• PROBLEM DESCRIPTION: Below are lines of data, and only some are wanted. Please repeat exactly those from the line that has "Tap the globe icon beside Amsterdam" through the line that has "Task: Click info".

• TASK MATERIAL:

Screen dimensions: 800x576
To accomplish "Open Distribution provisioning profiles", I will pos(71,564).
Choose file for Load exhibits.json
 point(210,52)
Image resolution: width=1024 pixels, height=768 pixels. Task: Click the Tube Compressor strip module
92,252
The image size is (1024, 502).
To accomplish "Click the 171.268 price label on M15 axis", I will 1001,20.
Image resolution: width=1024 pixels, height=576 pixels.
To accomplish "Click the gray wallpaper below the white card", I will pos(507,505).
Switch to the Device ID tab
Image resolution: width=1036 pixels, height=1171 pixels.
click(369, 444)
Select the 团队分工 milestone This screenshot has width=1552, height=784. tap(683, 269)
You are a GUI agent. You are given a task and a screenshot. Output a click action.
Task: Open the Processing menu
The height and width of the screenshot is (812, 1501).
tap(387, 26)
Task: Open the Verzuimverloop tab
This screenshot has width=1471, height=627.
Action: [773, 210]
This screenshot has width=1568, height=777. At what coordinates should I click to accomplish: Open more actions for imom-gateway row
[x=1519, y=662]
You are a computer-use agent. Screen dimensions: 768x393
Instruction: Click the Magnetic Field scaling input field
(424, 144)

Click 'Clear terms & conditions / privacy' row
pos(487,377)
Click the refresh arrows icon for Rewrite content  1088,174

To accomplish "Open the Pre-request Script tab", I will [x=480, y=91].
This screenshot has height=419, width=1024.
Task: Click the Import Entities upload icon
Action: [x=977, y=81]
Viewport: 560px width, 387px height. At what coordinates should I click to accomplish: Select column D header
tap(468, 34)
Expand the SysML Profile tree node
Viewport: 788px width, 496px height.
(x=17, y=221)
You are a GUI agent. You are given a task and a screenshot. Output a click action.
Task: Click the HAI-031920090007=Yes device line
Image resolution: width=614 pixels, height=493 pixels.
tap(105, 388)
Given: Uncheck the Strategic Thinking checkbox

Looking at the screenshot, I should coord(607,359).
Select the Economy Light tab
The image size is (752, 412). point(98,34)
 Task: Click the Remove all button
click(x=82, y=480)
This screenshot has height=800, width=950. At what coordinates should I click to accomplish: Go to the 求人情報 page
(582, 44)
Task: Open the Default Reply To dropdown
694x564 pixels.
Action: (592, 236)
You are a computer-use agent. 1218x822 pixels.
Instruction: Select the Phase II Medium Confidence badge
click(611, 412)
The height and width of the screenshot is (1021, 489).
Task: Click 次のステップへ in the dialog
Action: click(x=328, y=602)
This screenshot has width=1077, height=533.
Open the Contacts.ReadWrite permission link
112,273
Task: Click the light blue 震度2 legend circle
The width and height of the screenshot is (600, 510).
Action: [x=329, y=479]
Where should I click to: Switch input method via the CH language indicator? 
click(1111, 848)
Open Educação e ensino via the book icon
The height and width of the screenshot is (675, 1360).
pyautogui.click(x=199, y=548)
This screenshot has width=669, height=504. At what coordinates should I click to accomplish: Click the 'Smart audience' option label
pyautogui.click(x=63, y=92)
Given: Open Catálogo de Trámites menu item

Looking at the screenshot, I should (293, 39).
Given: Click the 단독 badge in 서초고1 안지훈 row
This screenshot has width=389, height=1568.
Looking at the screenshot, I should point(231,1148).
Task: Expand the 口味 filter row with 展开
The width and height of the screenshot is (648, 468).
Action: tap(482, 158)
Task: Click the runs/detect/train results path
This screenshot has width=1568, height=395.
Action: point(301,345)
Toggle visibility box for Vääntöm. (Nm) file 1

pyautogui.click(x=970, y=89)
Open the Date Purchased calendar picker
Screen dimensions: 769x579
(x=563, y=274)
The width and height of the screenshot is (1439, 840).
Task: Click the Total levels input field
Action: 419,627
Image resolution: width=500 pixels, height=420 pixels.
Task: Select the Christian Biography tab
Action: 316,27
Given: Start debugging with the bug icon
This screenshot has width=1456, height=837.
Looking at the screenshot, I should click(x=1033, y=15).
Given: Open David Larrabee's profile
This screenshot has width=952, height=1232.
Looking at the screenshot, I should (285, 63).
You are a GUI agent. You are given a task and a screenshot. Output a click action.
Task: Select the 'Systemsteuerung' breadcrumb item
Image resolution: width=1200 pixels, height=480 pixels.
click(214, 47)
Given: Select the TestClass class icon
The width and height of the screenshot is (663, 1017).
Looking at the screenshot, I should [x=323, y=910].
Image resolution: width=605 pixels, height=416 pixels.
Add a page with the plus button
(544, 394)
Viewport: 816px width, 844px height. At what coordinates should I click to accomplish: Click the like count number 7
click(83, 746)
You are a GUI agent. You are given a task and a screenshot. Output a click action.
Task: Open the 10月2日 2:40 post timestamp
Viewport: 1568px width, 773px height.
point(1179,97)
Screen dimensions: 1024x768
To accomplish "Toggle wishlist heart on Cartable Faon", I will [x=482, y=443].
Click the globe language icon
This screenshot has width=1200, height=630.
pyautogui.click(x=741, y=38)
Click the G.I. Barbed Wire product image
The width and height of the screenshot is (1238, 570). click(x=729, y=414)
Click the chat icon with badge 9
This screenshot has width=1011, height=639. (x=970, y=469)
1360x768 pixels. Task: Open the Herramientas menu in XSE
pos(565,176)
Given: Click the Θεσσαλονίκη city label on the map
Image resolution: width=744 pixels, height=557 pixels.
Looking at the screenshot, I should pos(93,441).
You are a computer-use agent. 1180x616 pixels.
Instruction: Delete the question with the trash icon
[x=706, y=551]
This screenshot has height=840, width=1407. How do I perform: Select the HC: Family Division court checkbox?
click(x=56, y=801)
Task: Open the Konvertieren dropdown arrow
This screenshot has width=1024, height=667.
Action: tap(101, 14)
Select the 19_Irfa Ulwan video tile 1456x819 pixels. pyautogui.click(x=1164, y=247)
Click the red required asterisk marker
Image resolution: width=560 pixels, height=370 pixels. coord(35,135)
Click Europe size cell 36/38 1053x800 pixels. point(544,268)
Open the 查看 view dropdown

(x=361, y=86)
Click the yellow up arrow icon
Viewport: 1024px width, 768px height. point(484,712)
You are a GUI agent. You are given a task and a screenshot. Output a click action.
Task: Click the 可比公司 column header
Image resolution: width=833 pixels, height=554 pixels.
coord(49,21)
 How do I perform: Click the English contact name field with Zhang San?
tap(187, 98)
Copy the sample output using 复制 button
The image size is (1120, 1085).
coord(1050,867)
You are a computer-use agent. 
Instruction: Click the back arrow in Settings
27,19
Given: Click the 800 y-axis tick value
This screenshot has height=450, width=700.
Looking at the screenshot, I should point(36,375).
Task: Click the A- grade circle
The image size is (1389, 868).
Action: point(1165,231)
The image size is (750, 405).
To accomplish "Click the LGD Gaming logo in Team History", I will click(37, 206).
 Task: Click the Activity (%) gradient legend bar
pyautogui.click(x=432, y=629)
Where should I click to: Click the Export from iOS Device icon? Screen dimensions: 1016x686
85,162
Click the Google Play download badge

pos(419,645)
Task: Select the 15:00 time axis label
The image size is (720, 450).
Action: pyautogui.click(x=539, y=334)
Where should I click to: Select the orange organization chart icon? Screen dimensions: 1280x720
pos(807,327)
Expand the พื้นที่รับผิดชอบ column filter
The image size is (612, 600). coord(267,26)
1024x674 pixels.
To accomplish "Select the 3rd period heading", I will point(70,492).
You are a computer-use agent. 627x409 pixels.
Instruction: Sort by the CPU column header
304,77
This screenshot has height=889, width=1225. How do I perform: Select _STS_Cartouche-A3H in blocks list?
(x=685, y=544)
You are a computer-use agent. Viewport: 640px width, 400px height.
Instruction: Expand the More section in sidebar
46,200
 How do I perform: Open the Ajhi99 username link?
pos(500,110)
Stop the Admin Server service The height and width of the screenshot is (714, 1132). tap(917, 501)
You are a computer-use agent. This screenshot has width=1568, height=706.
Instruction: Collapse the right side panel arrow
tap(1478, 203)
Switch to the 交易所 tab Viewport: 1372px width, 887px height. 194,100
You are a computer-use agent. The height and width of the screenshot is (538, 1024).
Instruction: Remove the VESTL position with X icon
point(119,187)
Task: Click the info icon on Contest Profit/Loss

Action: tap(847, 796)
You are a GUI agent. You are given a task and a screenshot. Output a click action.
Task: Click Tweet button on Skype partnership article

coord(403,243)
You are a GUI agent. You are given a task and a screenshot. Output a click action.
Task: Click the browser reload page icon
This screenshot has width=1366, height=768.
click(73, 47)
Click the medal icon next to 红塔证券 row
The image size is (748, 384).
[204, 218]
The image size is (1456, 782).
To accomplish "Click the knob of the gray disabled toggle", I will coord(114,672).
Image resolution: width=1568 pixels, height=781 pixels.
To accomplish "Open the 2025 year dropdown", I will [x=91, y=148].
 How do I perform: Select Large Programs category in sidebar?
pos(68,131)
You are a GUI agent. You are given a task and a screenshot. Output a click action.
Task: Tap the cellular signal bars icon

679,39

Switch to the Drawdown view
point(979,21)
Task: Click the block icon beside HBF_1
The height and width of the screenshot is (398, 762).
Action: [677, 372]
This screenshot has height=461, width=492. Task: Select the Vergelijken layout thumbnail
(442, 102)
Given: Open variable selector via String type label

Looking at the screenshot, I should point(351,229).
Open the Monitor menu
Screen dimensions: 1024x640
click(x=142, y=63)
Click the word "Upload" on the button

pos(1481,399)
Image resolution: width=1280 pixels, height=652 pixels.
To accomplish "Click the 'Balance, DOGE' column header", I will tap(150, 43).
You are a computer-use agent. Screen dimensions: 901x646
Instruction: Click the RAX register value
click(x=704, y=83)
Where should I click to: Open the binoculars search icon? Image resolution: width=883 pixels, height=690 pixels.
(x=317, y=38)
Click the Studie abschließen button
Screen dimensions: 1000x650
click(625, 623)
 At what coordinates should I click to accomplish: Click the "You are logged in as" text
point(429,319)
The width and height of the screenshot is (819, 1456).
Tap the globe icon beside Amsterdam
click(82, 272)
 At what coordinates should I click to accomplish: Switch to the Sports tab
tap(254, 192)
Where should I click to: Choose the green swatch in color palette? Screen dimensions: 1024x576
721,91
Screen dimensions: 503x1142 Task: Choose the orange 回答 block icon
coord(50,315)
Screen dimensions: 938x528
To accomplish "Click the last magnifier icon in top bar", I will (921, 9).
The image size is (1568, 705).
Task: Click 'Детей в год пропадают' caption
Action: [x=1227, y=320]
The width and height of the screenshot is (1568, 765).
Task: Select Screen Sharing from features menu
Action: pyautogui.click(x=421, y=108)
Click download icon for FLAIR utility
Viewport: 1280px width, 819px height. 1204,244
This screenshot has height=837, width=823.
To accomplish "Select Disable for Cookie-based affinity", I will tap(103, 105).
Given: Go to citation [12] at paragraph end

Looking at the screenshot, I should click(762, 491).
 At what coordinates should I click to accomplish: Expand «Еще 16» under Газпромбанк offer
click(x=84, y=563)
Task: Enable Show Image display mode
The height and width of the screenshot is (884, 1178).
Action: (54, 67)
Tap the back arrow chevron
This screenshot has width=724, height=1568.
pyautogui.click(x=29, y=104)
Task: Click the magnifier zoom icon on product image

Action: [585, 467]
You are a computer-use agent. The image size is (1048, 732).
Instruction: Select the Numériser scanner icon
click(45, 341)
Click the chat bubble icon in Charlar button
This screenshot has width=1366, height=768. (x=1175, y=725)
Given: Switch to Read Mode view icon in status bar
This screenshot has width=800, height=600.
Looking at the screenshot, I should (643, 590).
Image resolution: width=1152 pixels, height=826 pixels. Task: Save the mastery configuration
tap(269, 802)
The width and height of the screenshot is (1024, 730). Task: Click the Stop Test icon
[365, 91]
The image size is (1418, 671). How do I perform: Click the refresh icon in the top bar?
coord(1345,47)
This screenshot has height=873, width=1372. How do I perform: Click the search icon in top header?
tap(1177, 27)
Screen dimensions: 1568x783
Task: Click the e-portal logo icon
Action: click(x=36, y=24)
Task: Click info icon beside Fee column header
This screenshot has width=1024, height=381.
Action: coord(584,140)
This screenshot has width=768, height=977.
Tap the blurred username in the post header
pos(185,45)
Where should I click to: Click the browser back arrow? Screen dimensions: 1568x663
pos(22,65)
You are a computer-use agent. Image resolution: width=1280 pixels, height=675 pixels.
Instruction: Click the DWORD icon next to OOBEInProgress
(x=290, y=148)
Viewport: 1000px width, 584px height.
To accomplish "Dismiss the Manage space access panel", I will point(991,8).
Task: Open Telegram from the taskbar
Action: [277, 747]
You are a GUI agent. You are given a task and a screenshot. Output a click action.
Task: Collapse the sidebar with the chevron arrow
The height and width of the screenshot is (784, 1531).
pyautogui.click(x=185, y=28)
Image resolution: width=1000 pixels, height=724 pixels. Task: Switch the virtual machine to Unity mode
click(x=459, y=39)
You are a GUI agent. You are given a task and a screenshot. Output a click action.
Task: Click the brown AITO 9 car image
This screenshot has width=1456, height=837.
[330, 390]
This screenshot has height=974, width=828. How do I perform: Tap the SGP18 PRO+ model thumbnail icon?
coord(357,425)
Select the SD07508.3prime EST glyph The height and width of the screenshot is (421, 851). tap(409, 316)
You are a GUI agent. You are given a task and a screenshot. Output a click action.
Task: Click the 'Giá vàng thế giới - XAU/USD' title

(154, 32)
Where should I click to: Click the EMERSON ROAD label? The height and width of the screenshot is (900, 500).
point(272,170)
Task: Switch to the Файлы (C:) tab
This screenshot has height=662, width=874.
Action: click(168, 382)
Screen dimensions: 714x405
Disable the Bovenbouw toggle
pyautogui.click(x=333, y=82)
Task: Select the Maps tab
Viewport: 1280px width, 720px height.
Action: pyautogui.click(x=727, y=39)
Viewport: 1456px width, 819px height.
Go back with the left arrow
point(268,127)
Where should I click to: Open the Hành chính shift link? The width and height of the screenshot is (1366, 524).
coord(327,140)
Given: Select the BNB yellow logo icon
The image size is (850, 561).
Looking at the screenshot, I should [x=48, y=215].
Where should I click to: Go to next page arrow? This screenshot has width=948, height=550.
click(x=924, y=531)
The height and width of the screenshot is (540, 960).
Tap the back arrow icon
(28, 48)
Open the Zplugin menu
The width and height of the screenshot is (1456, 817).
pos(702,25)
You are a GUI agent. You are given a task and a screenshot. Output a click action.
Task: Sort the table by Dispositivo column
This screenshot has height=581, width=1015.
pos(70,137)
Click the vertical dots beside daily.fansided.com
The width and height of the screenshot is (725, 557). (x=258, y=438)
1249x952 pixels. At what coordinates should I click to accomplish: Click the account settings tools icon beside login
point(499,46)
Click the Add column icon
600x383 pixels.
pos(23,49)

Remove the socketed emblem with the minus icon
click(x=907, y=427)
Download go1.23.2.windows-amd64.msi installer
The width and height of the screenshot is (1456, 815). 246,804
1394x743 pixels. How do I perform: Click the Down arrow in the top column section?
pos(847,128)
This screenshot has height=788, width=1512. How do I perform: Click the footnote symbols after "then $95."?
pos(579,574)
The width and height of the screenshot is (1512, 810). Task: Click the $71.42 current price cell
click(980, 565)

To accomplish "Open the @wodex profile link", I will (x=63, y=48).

• RESULT:
Tap the globe icon beside Amsterdam
click(82, 272)
 At what coordinates should I click to accomplish: Switch to the Sports tab
tap(254, 192)
Where should I click to: Choose the green swatch in color palette? Screen dimensions: 1024x576
721,91
Screen dimensions: 503x1142 Task: Choose the orange 回答 block icon
coord(50,315)
Screen dimensions: 938x528
To accomplish "Click the last magnifier icon in top bar", I will (921, 9).
The image size is (1568, 705).
Task: Click 'Детей в год пропадают' caption
Action: [x=1227, y=320]
The width and height of the screenshot is (1568, 765).
Task: Select Screen Sharing from features menu
Action: pyautogui.click(x=421, y=108)
Click download icon for FLAIR utility
Viewport: 1280px width, 819px height. 1204,244
This screenshot has height=837, width=823.
To accomplish "Select Disable for Cookie-based affinity", I will tap(103, 105).
Given: Go to citation [12] at paragraph end

Looking at the screenshot, I should click(762, 491).
 At what coordinates should I click to accomplish: Expand «Еще 16» under Газпромбанк offer
click(x=84, y=563)
Task: Enable Show Image display mode
The height and width of the screenshot is (884, 1178).
Action: (54, 67)
Tap the back arrow chevron
This screenshot has width=724, height=1568.
pyautogui.click(x=29, y=104)
Task: Click the magnifier zoom icon on product image

Action: [585, 467]
You are a computer-use agent. The image size is (1048, 732).
Instruction: Select the Numériser scanner icon
click(45, 341)
Click the chat bubble icon in Charlar button
This screenshot has width=1366, height=768. (x=1175, y=725)
Given: Switch to Read Mode view icon in status bar
This screenshot has width=800, height=600.
Looking at the screenshot, I should (643, 590).
Image resolution: width=1152 pixels, height=826 pixels. Task: Save the mastery configuration
tap(269, 802)
The width and height of the screenshot is (1024, 730). Task: Click the Stop Test icon
[365, 91]
The image size is (1418, 671). How do I perform: Click the refresh icon in the top bar?
coord(1345,47)
This screenshot has height=873, width=1372. How do I perform: Click the search icon in top header?
tap(1177, 27)
Screen dimensions: 1568x783
Task: Click the e-portal logo icon
Action: click(x=36, y=24)
Task: Click info icon beside Fee column header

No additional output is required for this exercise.